Yeah it’s like there’s no room in your head for yourself. The thoughts that bombard you on a daily basis feel completely overwhelming and it feels like there’s no mute button, no silence, no peace, no room for any independent thought.

Personally, I have tinnitus. It’s a constant ringing in my ear, and there physically is never silence in my life. At first, it felt suffocating. Like I wasn’t going to be able to be sane. There’s a unique type of despair when you encounter prolonged powerlessness. Where you can’t change the situation, and you’re stuck with it, but you literally HATE it. It’s like living with constant nails running down a chalkboard. There are moments when it feels like you’d rather die than continue in an existence where this thing continues unendingly.

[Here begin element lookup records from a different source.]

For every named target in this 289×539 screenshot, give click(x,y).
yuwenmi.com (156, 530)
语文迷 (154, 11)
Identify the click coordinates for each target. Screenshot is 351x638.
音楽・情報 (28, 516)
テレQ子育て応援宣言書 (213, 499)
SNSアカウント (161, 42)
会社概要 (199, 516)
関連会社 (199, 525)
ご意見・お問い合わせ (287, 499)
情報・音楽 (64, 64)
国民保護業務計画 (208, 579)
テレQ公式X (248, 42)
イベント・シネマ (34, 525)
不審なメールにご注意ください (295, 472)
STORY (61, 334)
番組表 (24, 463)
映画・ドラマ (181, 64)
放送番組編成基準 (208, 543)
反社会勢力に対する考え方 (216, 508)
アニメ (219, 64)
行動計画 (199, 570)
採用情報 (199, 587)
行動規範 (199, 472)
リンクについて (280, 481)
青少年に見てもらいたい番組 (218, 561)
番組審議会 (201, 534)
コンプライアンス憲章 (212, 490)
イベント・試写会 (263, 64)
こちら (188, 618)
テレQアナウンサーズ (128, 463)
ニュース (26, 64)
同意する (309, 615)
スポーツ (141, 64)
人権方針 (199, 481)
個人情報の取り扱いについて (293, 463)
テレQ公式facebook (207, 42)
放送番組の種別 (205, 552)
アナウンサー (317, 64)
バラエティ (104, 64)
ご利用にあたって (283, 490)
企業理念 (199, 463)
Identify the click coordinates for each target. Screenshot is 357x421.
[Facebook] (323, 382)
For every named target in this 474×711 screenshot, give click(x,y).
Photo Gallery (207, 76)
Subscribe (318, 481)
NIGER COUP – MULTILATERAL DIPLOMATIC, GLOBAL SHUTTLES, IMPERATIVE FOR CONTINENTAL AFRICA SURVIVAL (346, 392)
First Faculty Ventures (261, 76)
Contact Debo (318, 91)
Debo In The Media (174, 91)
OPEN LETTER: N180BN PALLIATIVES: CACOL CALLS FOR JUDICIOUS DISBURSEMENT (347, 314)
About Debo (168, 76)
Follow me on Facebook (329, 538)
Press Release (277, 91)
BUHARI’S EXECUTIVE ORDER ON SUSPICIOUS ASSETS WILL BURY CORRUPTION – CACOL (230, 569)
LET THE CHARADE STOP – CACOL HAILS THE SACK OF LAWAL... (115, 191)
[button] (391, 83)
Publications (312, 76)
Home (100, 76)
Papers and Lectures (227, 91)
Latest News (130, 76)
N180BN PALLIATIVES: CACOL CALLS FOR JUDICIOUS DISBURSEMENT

That must be a bit like what a day in your head is. When you have this uncontrollable noise in your head, and you can’t do anything to change it, it can feel like you’re trapped, and when you’re trapped for long enough, it makes sense to feel desperate.

It feels like you’re being run and overrun by these intrusive thoughts. It’s almost like you’re in the middle of a city, and every thought is like a zombie chasing you down. It’s just daily survival, trying to not be taken over. It’s exhausting, it’s terrifying, it’s all consuming, it’s really fucking hard to just be you.

When I’m in that hole of despair, one of the hardest things to do is to come to a place of acceptance. Because it feels like you’re surrendering the possibility of a better life and you’re choosing to let it die. Raging against your own circumstances feels like the only way to keep that hope alive. But what’s interesting in my life, is that when I surrendered to the circumstance and stopped trying to change it, there was something in me that relaxed. And I stopped experiencing this constant tension between a life I wish I could have and a life I actually do have. That internal peace changed the way that I experienced myself and my daily life.

One of the things I know to be true about you when you face this constant battle of survival is that you’ve gotta be cunning to find a way through all of that stress. You are intelligent, you are capable, you are strong, and managing all of that weight at the same time and still standing on your own two feet - you’re incredible. I’m thankful that you opened up here and trusted us with what you’re facing.